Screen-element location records
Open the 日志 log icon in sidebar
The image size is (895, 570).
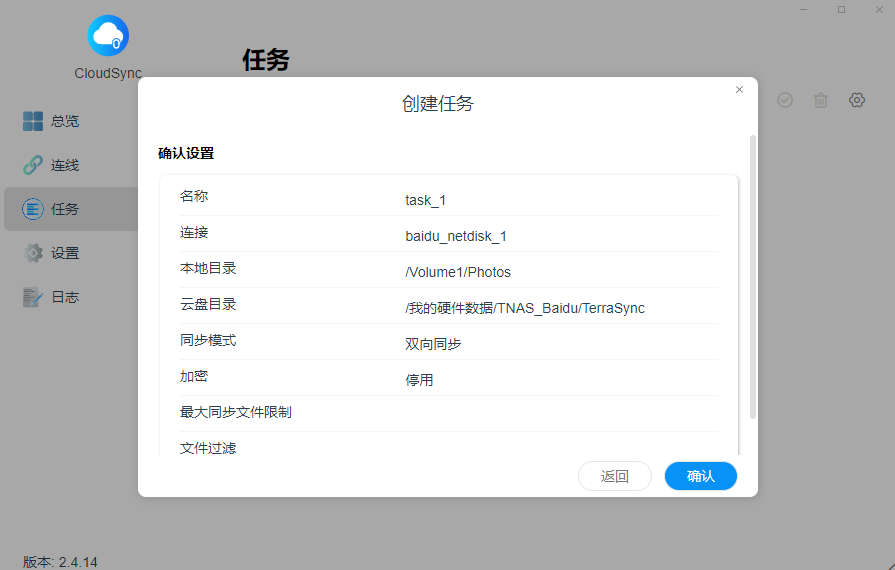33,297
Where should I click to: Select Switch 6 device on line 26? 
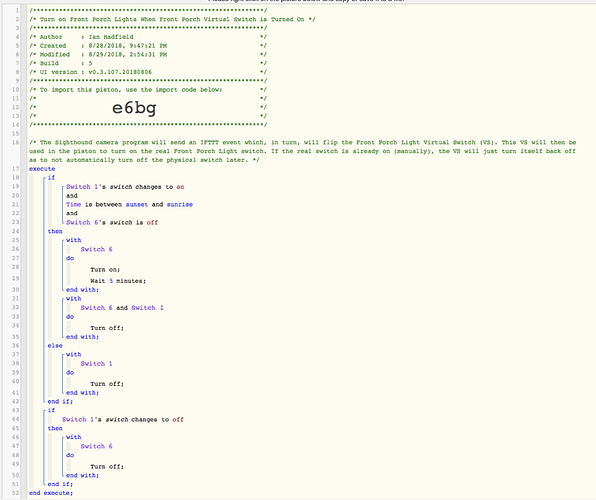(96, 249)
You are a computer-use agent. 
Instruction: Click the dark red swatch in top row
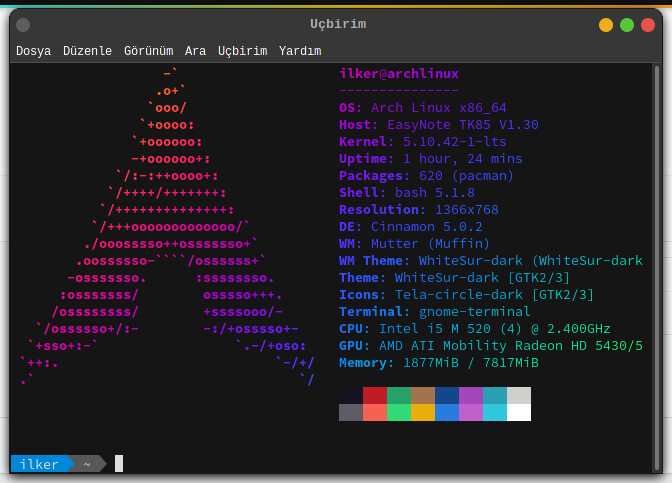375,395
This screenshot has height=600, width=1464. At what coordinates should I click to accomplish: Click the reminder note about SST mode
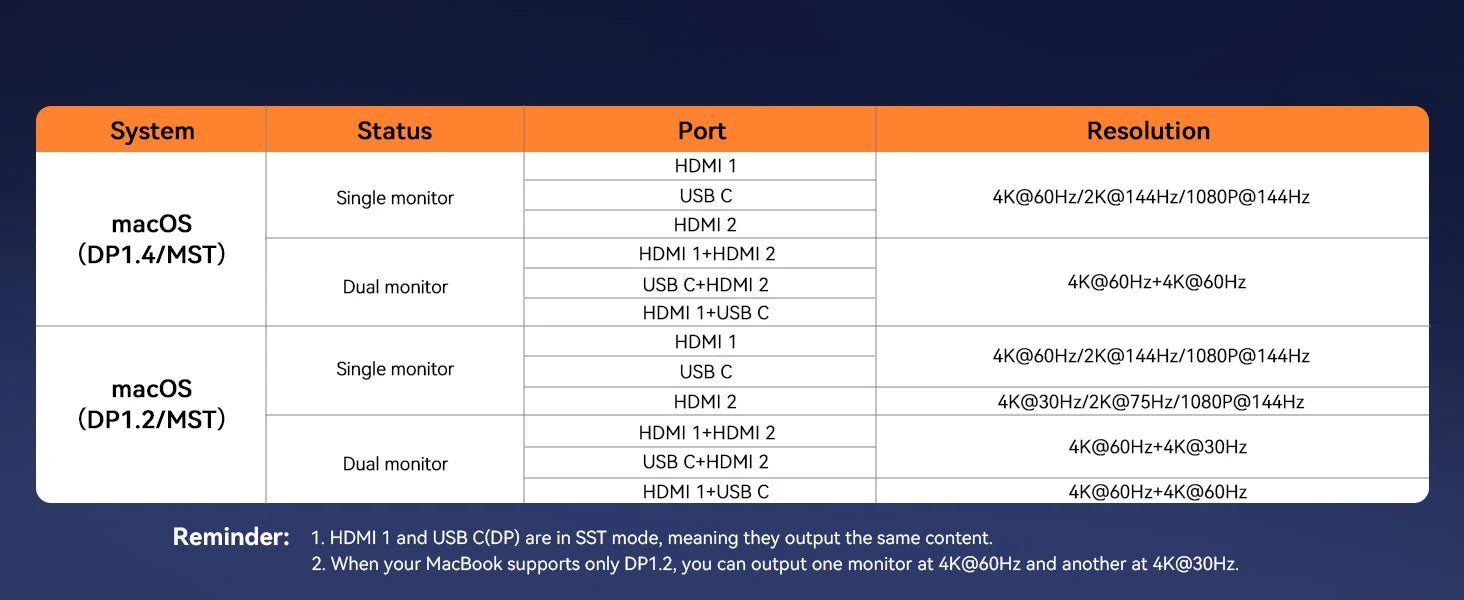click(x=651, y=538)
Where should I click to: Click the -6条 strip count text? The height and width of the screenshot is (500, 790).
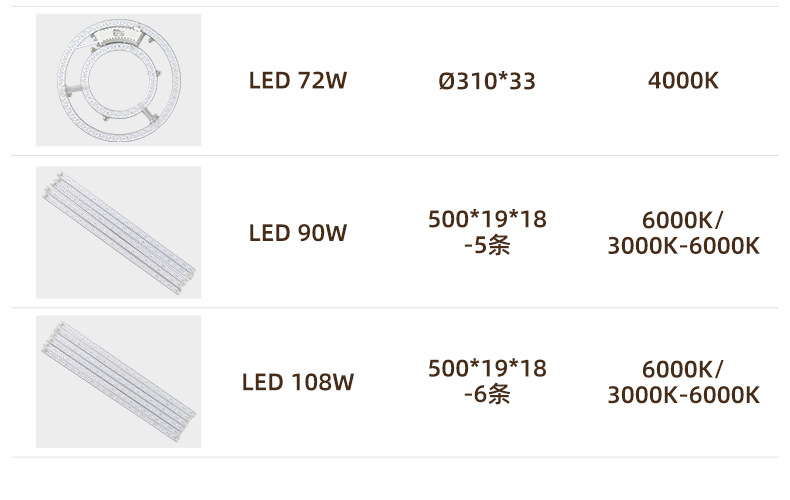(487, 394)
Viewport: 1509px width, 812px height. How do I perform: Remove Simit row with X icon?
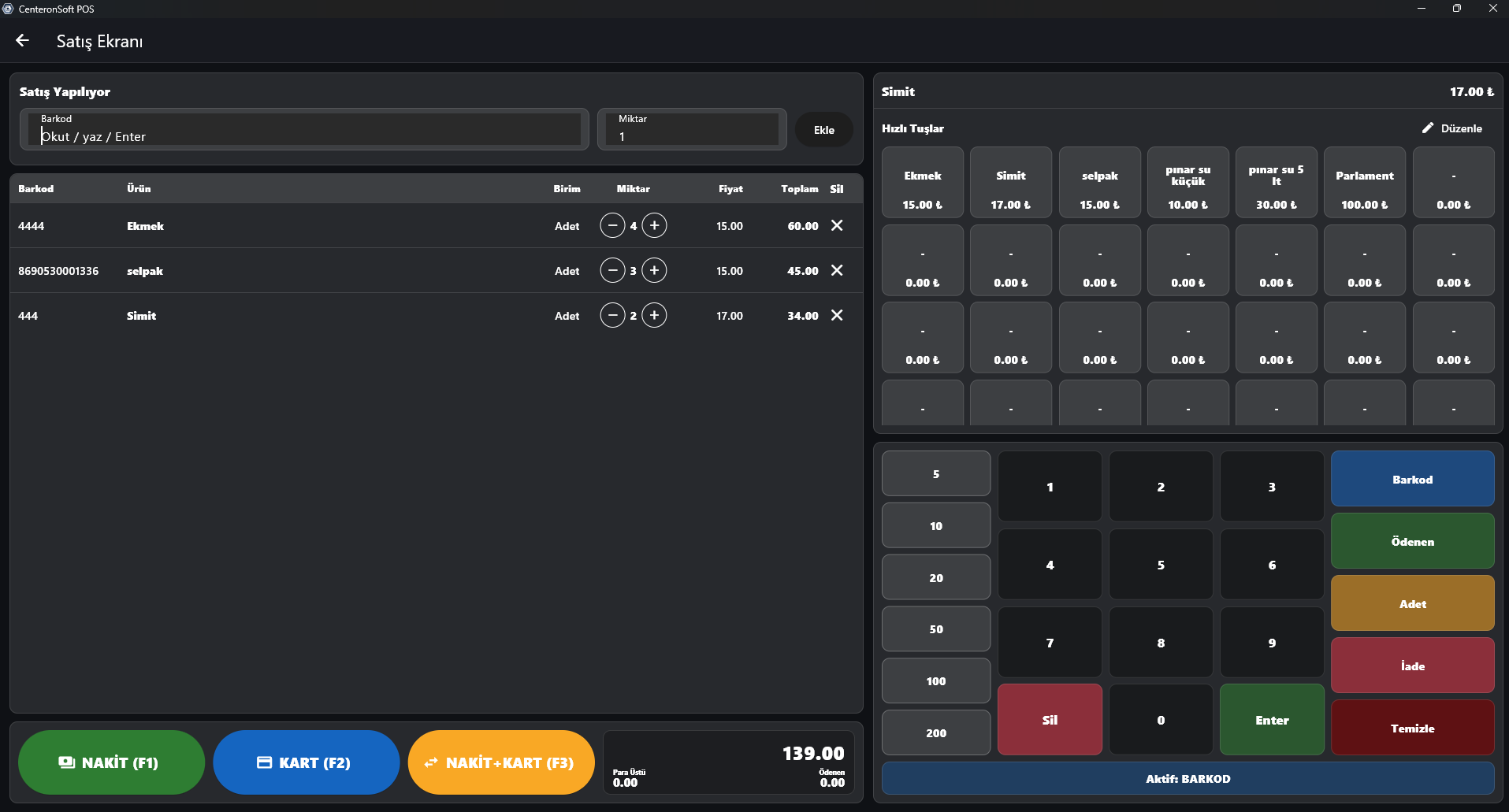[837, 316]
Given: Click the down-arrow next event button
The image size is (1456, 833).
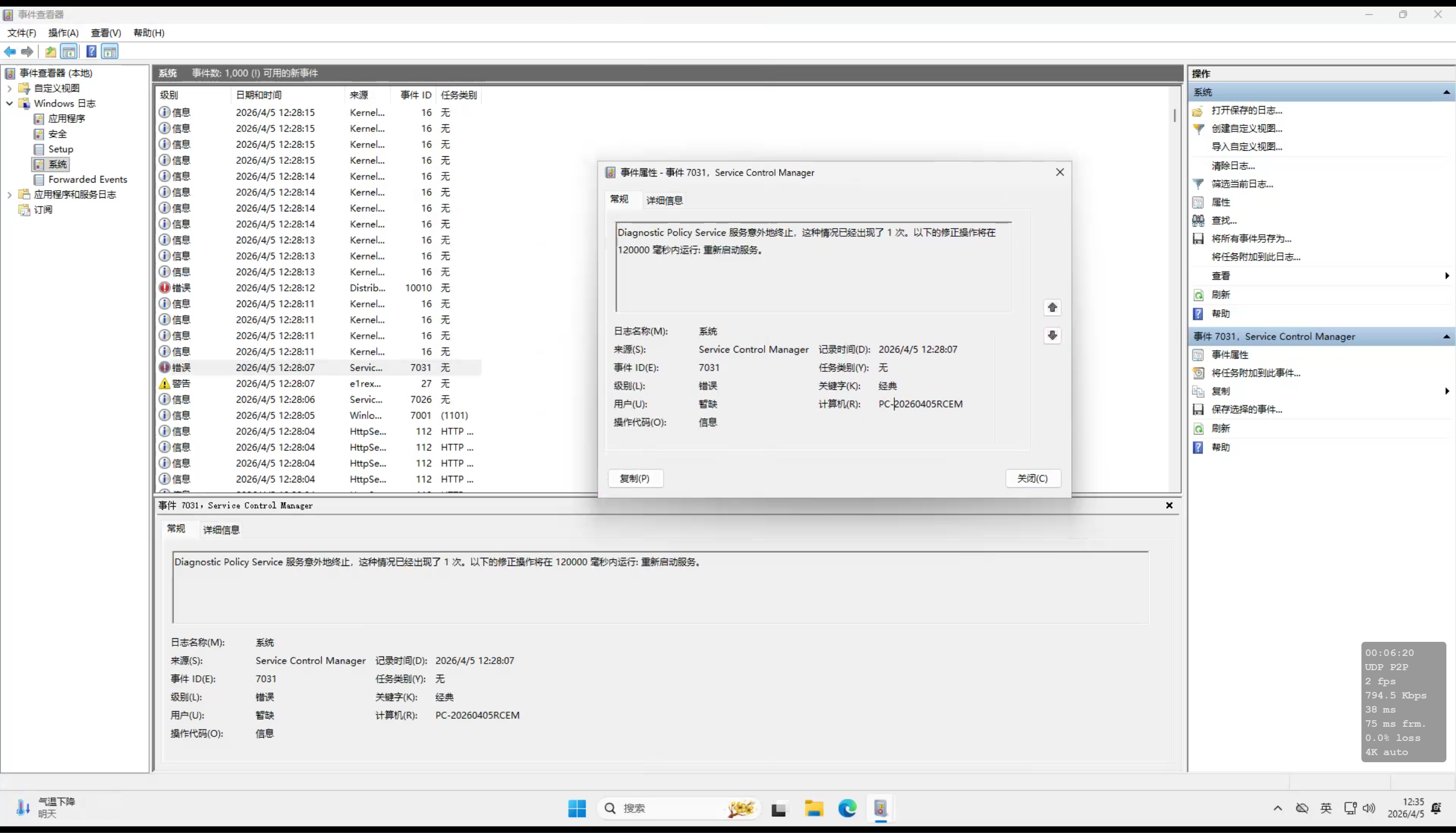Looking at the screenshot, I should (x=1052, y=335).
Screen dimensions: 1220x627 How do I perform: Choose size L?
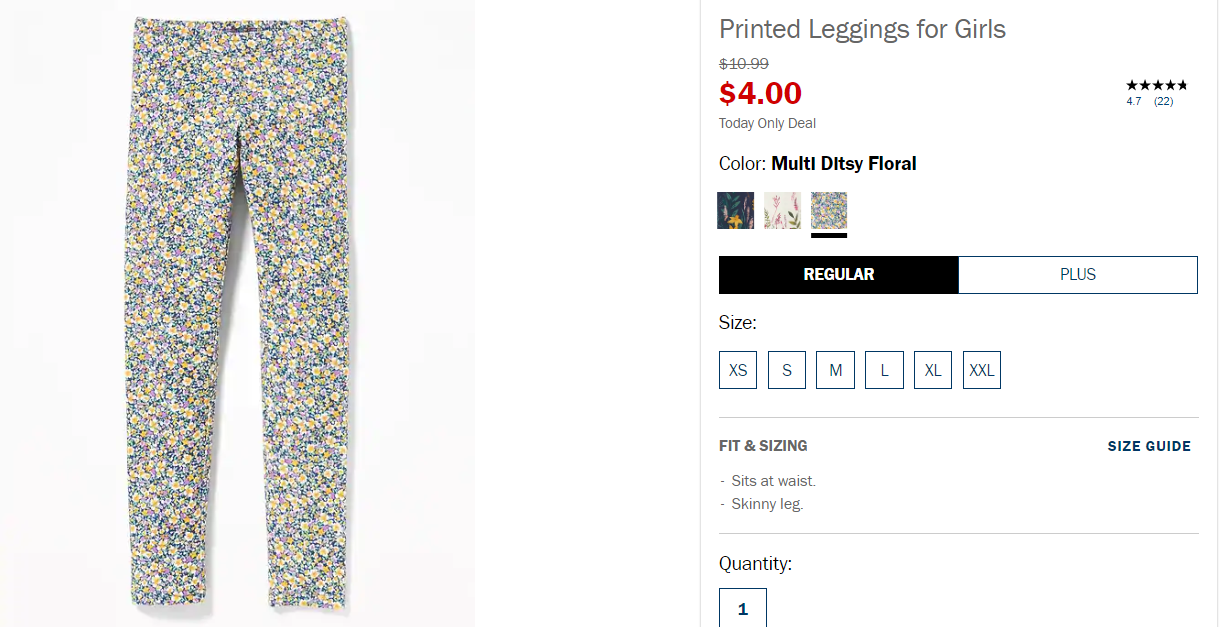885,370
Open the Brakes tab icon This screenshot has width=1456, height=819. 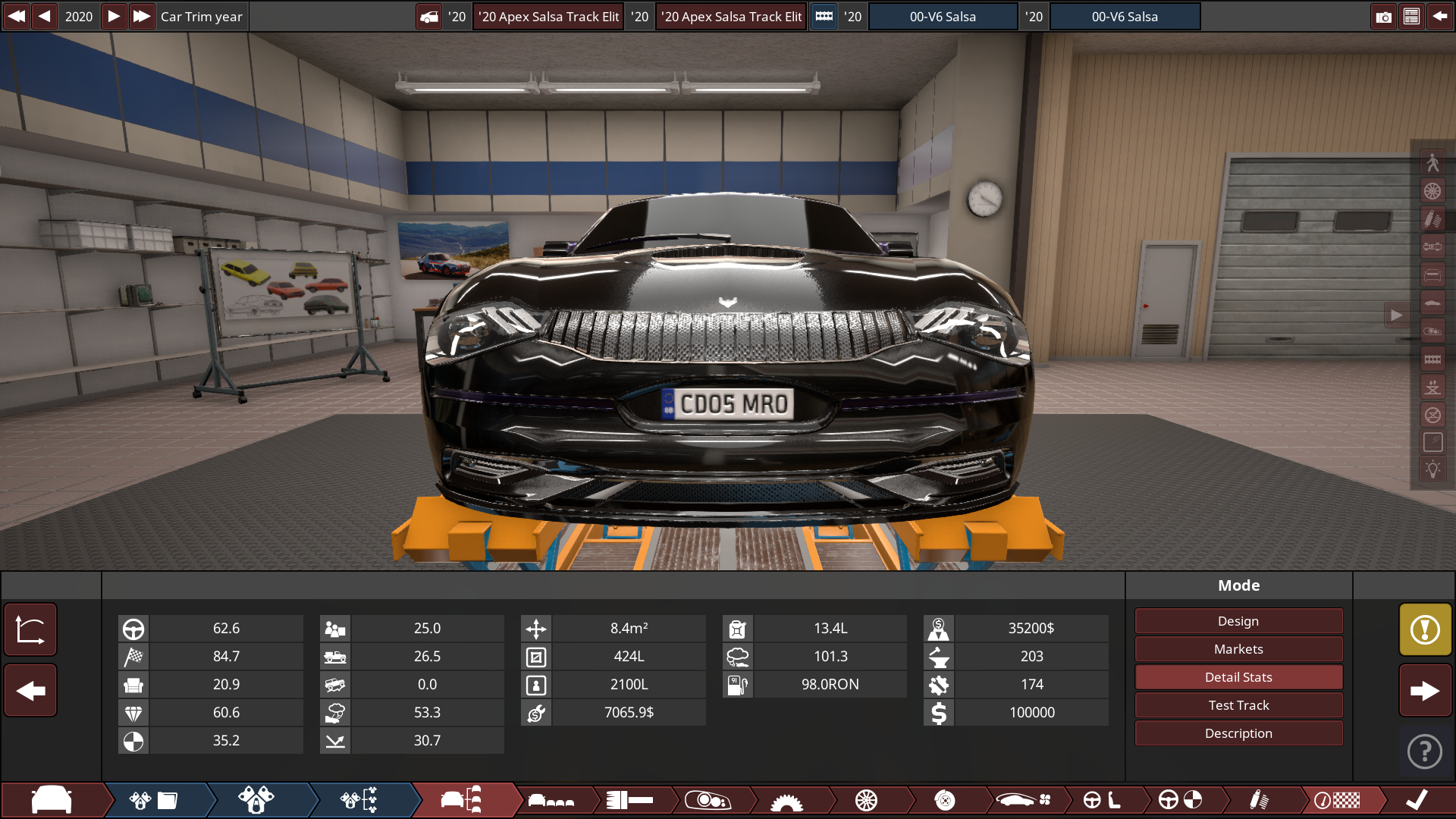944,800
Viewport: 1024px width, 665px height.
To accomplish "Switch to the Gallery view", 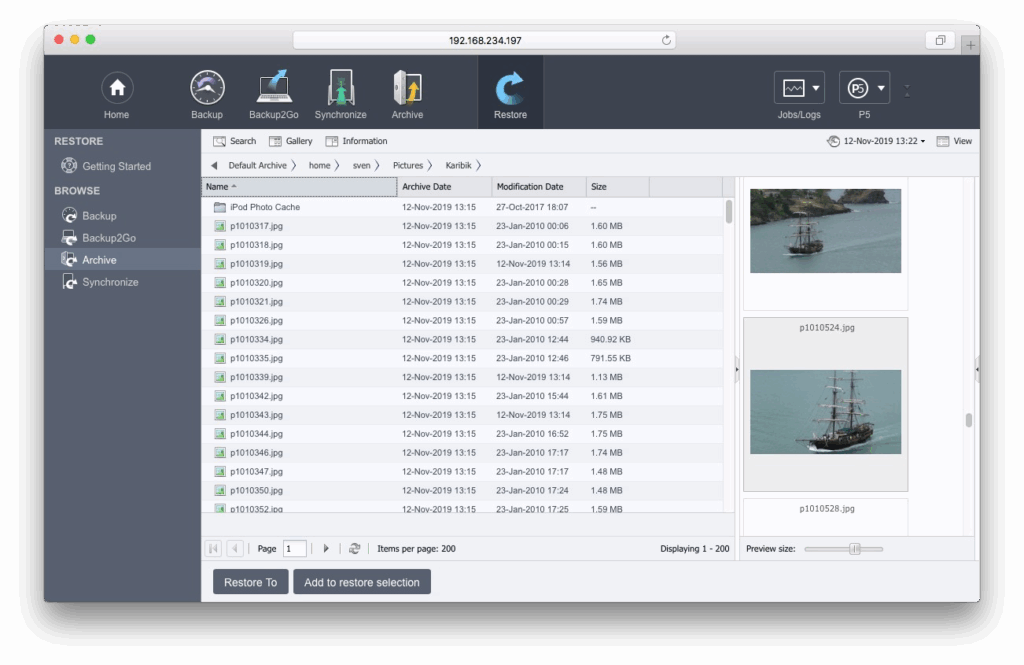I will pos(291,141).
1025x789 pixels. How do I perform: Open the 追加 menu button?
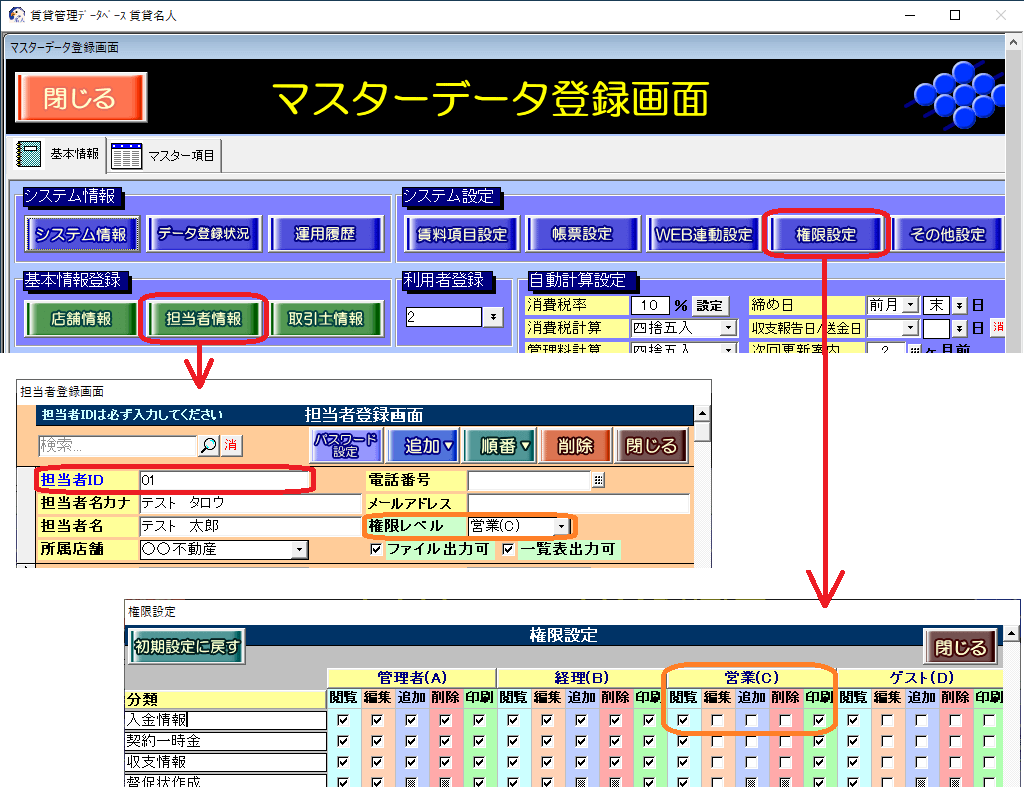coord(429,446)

**SHORT PROBLEM**: Count the lines of the material above that contain the string "perform", treating uppercase and lowercase as distinct, and give only the number.

**RESPONSE TO THE TASK**: 3